The mundane every day moments matter too—they offer, perhaps, the deepest satisfaction. I feel it when I’m baking cookies or making dinner for my family.  I realize: I am living this life. A profound gratefulness and satisfaction sink in. My big dreams may still be on the horizon, but I have scaled some freaking huge mountains, survived long miles in the harsh valleys, and endured the lasting lulls. Most importantly I think though, I am here.

And that is enough.

I’m enough.

When we’re always striving for the next thing, we run the risk of no longer seeing the beautiful things that are right in front of us.  I fear that our dreams can become a replacement for peace and presence. Without accolades, likes on social media, check lists, to-do lists or goals to smash, we can also feel unsure of where to focus our attention–making us miss out on the lives we’re living right now, in this moment.

I’m taking the approach that dreaming big can be a gift–as long as I don’t allow myself let my dreams distract me from experiencing the small joys of my every day life.  “Big dreams” can actually be much smaller than we ever imagined—to live authentically, to be surrounded by good people and find small bits of whimsy in our every day lives—that too is a dream.
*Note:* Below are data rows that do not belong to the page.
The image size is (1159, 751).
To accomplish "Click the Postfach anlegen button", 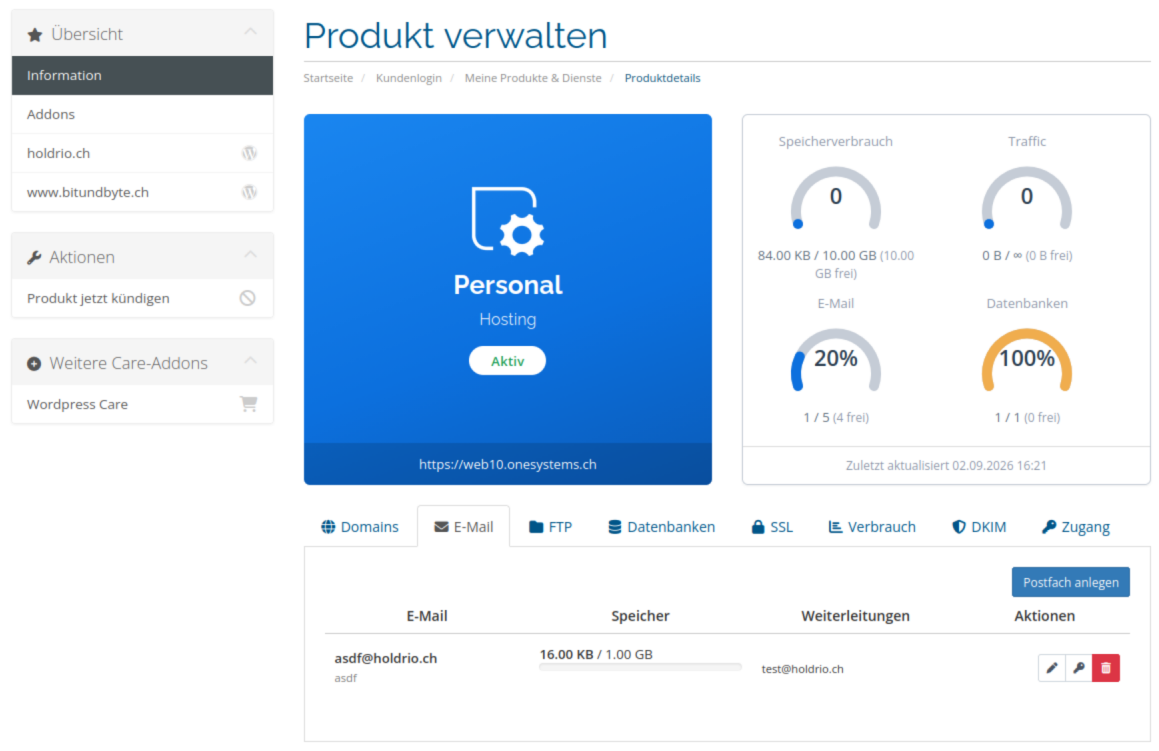I will [x=1070, y=582].
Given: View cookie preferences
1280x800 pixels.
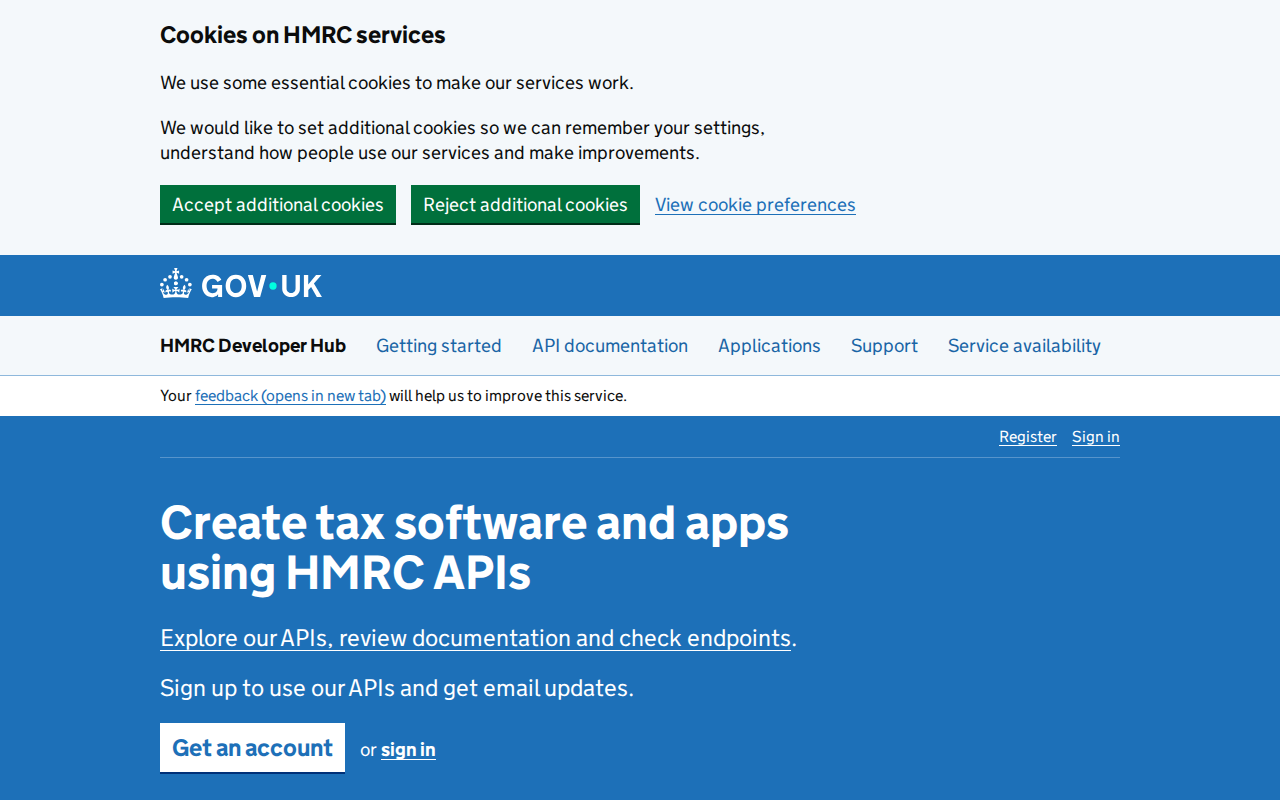Looking at the screenshot, I should pos(755,204).
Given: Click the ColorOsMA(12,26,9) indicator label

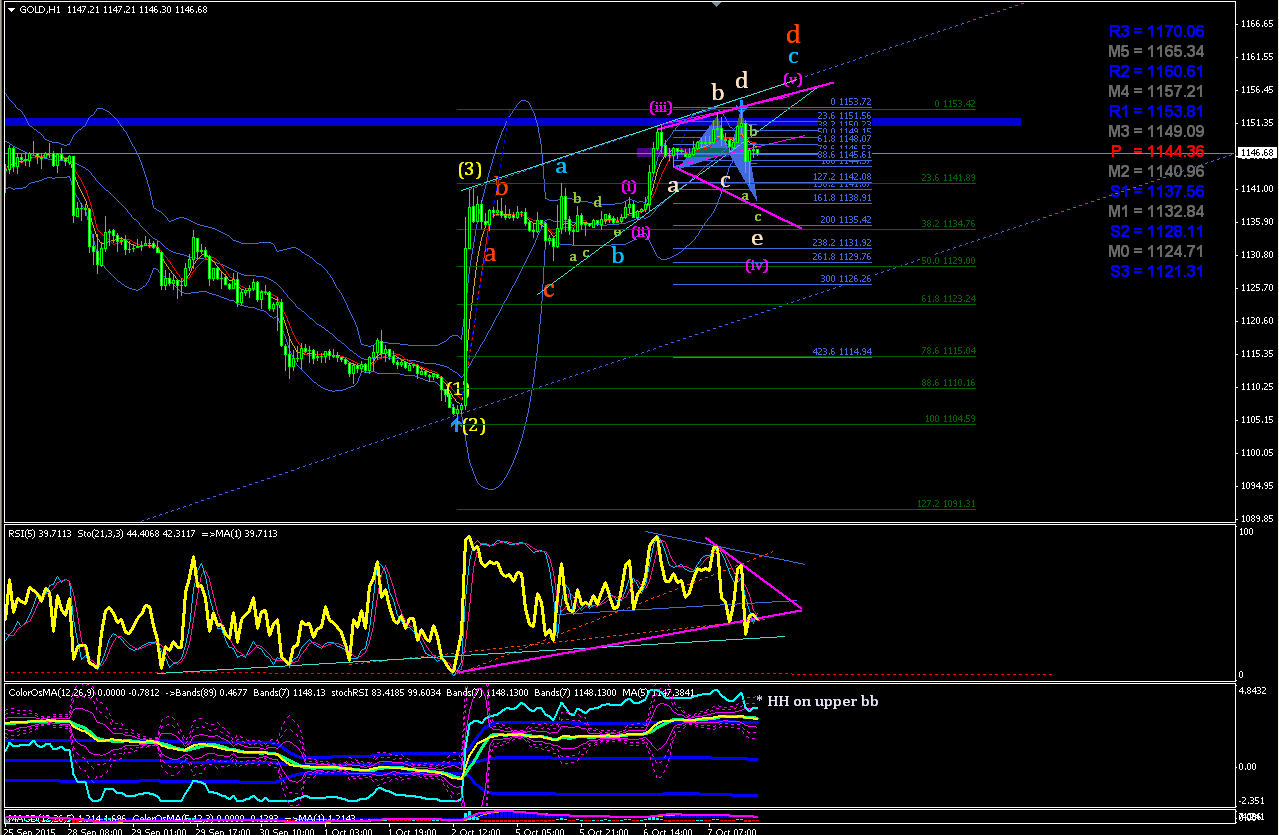Looking at the screenshot, I should [48, 691].

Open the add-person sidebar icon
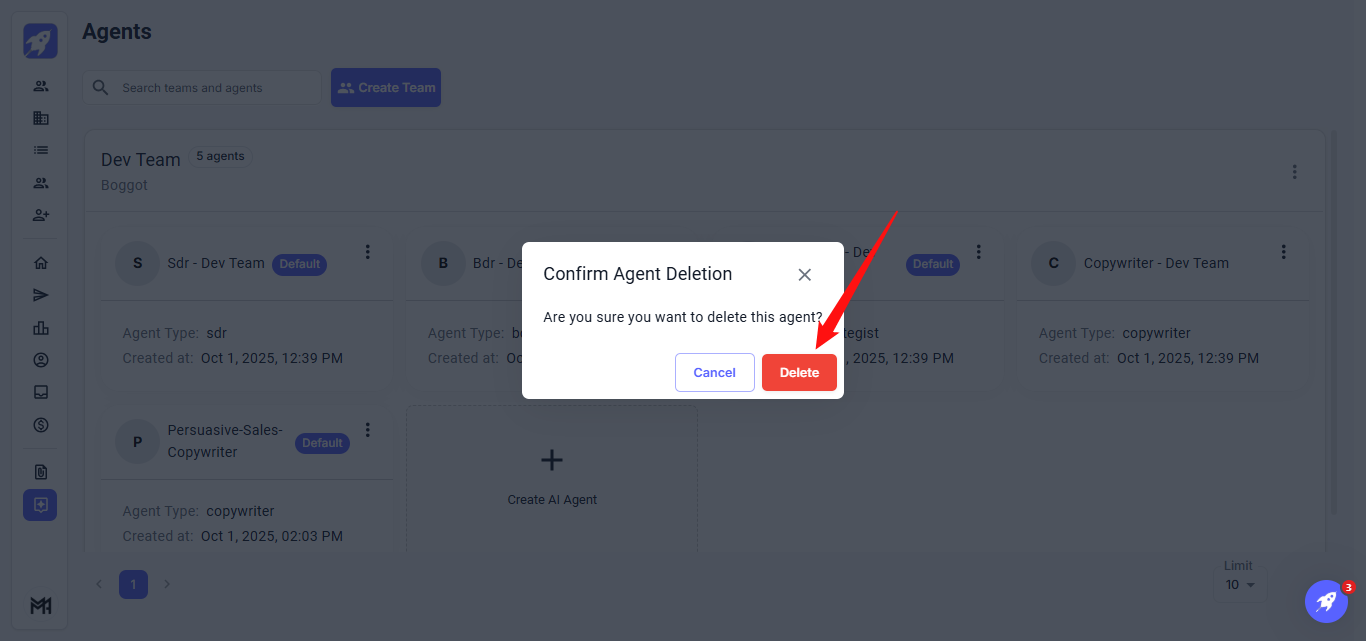[x=41, y=215]
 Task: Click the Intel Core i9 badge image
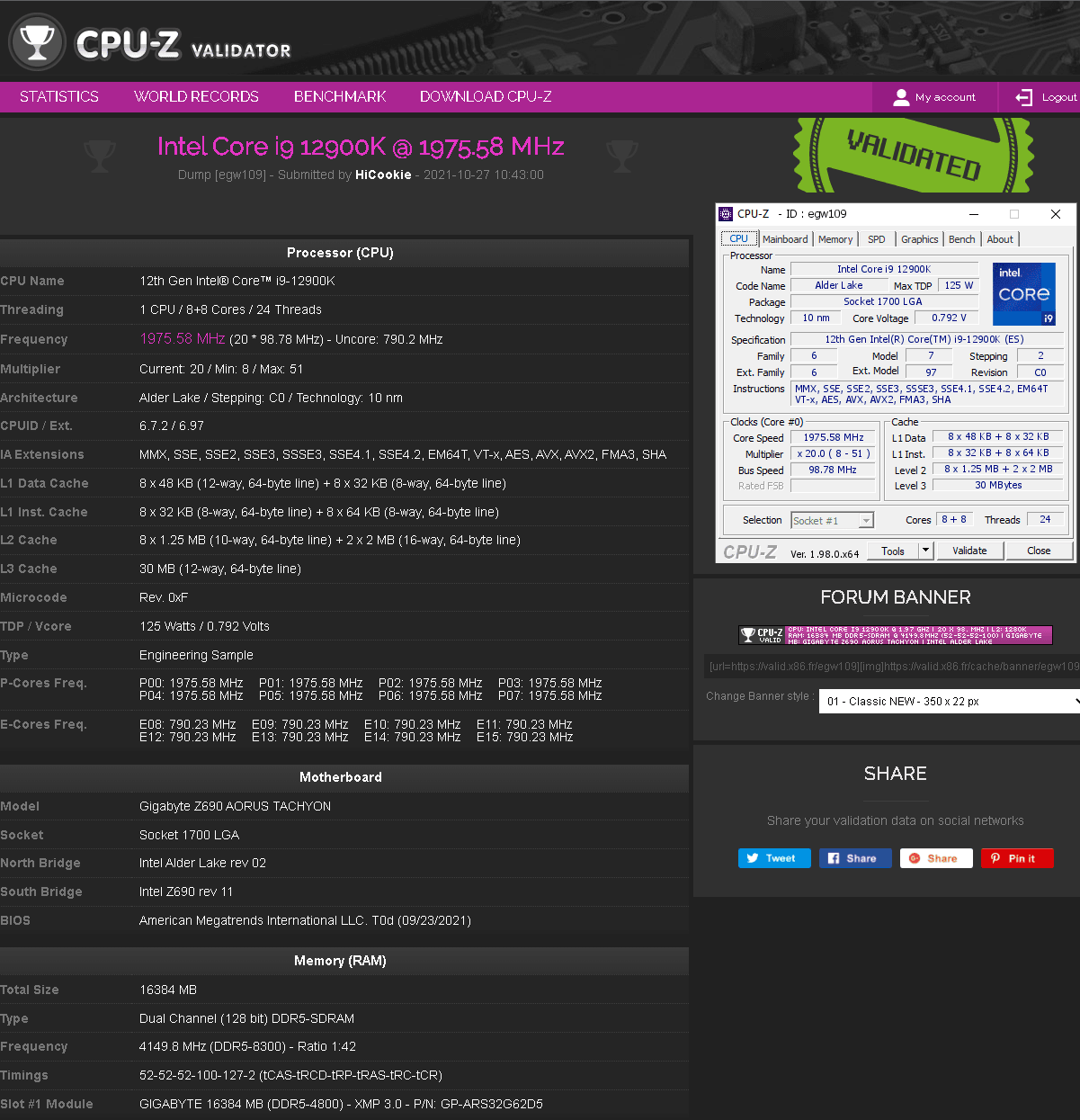[1023, 294]
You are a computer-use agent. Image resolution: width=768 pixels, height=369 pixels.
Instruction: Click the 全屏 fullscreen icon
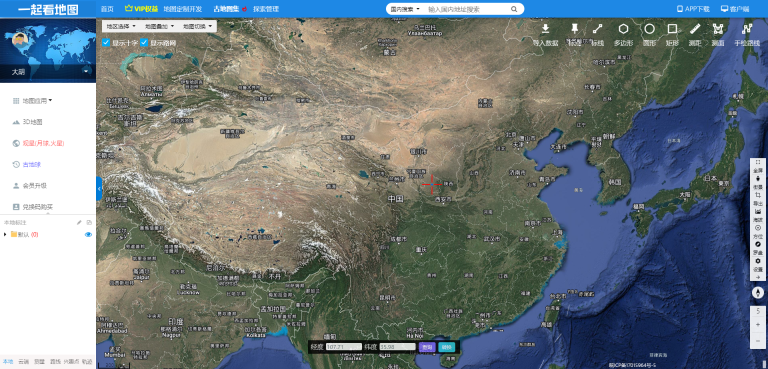(x=758, y=165)
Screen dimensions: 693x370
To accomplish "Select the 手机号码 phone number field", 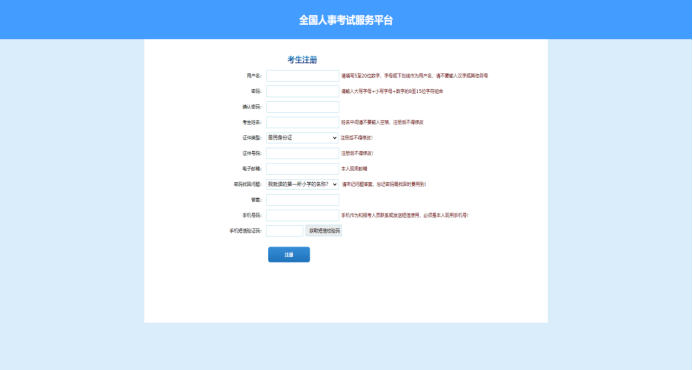I will coord(302,215).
Best of all, these dreams don’t have deadlines.  They aren’t going to expire and they aren’t on a timeline.  They are every present.

I think it’s ok to be mindful of what you have and practice gratitude. And it’s also okay to dream. We can have both: big dreams and living intentionally. We don’t have to choose. We can dream in the present moment and our value isn’t tied to whether or not those dreams are achieved.

Do I still want to reach for the stars?

Absolutely.

But I’m also reaching for the small supernova of moments, the ones right here, right in front of me.